▸ EXERCISE AIM
Only the lines below from the one containing "Open the No feed camera icon" to the one containing "Given: Open the Logs panel" should be repeated, both included and unchanged.

▸ GIVEN RECORDS

########################################

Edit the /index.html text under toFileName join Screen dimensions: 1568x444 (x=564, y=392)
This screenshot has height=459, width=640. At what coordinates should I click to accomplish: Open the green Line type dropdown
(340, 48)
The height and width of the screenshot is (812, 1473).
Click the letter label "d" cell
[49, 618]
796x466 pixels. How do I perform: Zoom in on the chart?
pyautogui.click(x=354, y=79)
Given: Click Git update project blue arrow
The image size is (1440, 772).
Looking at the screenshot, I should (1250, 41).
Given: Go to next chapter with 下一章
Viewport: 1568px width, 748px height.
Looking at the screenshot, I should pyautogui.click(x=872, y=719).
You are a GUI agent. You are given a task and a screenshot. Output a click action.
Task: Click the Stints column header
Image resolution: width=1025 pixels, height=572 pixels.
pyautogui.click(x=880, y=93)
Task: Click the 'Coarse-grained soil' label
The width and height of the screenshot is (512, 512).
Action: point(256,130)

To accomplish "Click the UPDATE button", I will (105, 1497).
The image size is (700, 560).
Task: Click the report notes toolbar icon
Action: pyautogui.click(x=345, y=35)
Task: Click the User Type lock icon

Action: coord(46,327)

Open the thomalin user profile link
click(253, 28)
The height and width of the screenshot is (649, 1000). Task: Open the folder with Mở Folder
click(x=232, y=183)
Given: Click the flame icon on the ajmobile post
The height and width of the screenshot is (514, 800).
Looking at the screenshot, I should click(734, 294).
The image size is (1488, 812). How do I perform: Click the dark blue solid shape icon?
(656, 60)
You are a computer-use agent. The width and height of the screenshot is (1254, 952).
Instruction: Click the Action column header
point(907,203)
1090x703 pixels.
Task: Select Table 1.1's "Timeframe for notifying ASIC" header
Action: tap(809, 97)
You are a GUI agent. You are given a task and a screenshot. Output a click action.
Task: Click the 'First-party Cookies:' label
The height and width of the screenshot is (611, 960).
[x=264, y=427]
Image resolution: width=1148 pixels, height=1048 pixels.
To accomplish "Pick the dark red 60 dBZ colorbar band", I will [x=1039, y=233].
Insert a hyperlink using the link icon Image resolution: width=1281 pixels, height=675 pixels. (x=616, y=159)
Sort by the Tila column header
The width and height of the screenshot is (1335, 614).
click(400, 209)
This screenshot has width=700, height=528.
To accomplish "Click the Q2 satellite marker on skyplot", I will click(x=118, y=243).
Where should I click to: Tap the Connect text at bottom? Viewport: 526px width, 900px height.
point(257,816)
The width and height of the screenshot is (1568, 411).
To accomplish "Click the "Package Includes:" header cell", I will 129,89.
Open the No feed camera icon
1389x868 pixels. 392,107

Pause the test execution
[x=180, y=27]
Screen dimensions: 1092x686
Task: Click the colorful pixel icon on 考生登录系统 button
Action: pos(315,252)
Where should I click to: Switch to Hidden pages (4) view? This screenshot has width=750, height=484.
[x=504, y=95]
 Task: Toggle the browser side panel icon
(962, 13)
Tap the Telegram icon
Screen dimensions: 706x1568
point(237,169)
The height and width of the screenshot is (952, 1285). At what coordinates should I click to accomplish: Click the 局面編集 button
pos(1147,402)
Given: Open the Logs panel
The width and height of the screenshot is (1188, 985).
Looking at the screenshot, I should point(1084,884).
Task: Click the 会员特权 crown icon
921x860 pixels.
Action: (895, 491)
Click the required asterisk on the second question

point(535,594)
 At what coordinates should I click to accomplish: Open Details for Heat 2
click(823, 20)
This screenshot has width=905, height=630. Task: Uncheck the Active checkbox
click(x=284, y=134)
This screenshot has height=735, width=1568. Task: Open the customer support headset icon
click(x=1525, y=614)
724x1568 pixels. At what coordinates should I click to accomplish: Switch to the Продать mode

########################################

▸ YOUR SOLUTION
Open the No feed camera icon
1389x868 pixels. 392,107

Pause the test execution
[x=180, y=27]
Screen dimensions: 1092x686
Task: Click the colorful pixel icon on 考生登录系统 button
Action: pos(315,252)
Where should I click to: Switch to Hidden pages (4) view? This screenshot has width=750, height=484.
[x=504, y=95]
 Task: Toggle the browser side panel icon
(962, 13)
Tap the Telegram icon
Screen dimensions: 706x1568
point(237,169)
The height and width of the screenshot is (952, 1285). At what coordinates should I click to accomplish: Click the 局面編集 button
pos(1147,402)
Given: Open the Logs panel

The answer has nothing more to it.